> **Problem**
Search the records below for the string "agent", and report each line that contains it.

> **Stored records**

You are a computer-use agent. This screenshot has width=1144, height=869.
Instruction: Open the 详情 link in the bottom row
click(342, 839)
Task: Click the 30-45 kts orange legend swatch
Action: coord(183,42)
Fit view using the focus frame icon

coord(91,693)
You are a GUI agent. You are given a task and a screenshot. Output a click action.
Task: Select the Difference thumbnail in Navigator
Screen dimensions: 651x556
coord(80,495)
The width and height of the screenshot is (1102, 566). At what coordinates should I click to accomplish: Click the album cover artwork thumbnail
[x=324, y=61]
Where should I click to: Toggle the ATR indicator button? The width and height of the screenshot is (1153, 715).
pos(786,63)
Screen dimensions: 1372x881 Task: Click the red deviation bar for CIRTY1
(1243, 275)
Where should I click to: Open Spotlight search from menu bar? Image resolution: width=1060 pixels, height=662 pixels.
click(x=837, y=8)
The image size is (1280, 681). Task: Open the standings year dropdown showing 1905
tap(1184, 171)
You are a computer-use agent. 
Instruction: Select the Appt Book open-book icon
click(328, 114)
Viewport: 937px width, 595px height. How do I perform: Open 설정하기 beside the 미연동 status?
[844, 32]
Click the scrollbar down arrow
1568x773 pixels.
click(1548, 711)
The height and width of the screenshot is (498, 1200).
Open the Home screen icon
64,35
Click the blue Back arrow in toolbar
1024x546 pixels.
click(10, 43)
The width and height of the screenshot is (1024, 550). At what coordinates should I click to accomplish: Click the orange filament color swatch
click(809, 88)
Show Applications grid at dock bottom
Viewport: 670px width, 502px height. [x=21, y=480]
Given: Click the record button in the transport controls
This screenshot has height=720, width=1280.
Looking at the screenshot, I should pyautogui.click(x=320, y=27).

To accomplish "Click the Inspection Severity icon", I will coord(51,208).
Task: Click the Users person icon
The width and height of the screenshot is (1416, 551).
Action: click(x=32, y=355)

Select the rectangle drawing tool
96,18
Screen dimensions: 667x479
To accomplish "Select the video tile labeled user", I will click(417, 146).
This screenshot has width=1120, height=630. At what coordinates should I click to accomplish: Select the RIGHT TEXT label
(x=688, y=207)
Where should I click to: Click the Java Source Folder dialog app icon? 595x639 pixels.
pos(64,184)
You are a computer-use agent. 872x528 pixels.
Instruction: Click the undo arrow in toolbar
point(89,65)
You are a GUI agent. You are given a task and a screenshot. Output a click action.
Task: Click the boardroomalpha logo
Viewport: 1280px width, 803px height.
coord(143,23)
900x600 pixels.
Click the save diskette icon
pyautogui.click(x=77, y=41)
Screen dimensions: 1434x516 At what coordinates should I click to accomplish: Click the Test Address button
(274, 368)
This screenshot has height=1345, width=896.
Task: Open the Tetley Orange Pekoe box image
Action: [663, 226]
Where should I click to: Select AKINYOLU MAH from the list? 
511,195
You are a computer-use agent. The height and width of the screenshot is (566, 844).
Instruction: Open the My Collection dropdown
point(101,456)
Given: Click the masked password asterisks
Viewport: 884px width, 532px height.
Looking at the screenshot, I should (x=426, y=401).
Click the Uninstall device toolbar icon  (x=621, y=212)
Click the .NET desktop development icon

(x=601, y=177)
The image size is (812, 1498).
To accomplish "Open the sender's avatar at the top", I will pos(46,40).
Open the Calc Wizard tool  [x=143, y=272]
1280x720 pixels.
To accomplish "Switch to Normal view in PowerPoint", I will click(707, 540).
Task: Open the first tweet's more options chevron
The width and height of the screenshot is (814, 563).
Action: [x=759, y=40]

> **Reply to the task**
You are a computer-use agent. This screenshot has width=1144, height=869.
You are a GUI agent. You are given a task and a screenshot. Output a click action.
You are a computer-use agent. 
You are a computer-use agent. 872x528 pixels.
You are a GUI agent. You are given a task and a screenshot. Output a click action.
You are a computer-use agent. The height and width of the screenshot is (566, 844).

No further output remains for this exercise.